Given information:

┄┄┄┄┄┄┄┄┄┄┄┄┄┄┄┄┄┄┄┄

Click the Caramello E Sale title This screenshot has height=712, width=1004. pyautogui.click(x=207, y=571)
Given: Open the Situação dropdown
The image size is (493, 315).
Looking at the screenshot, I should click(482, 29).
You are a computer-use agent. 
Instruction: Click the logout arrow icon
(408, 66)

┄┄┄┄┄┄┄┄┄┄┄┄┄┄┄┄┄┄┄┄

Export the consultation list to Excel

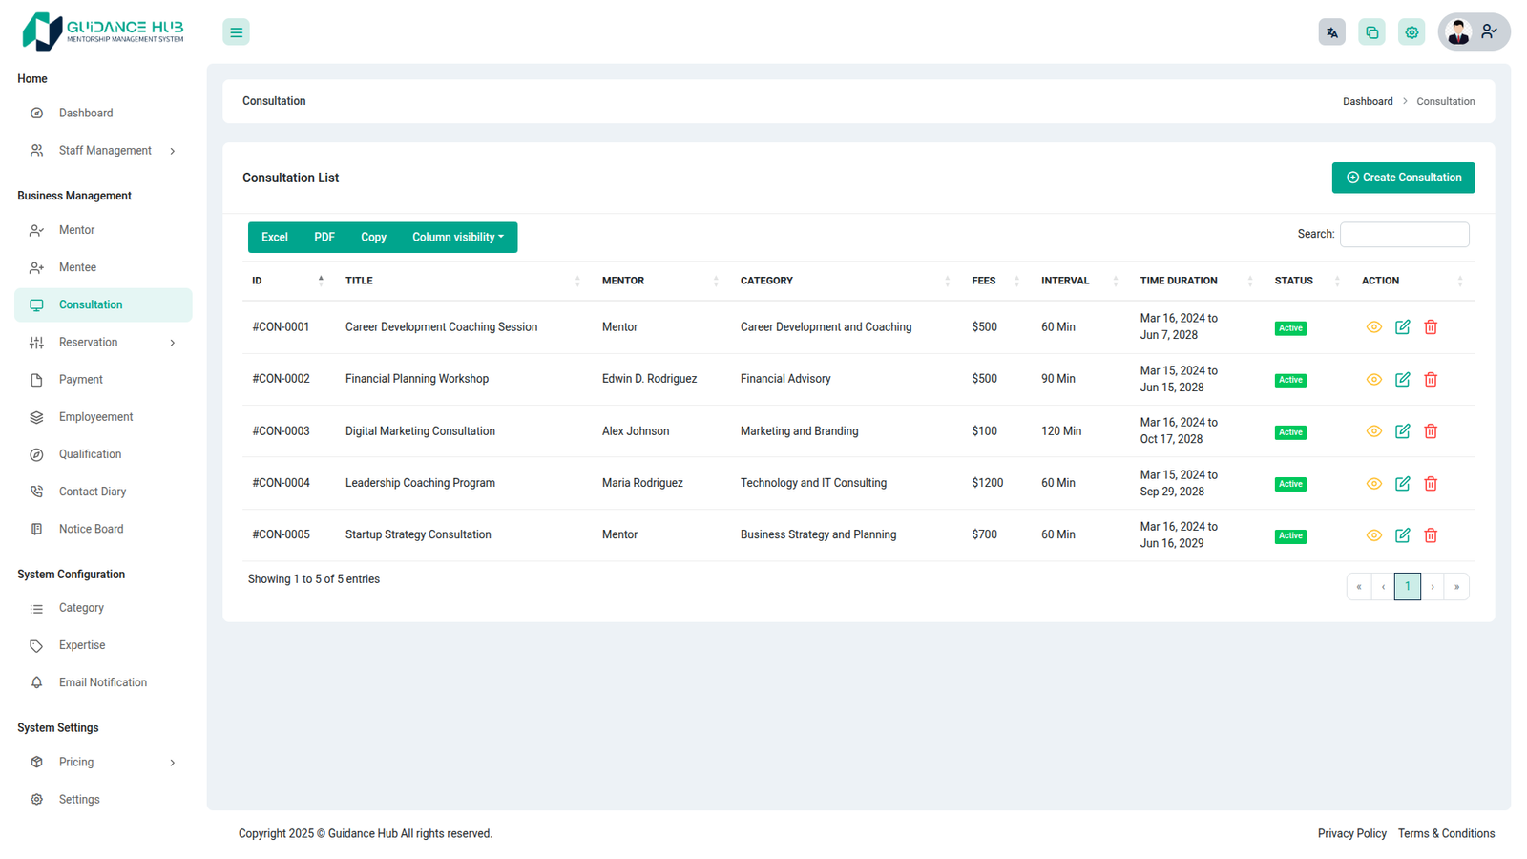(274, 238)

┄┄┄┄┄┄┄┄┄┄┄┄┄┄┄┄┄┄┄┄

The task: From the line holding "Click the Caramello" to the line holding "You are a computer-use agent.", inclusive, restate each line above exactly as written.

Worked solution:
Click the Caramello E Sale title This screenshot has height=712, width=1004. pyautogui.click(x=207, y=571)
Given: Open the Situação dropdown
The image size is (493, 315).
Looking at the screenshot, I should click(482, 29).
You are a computer-use agent. 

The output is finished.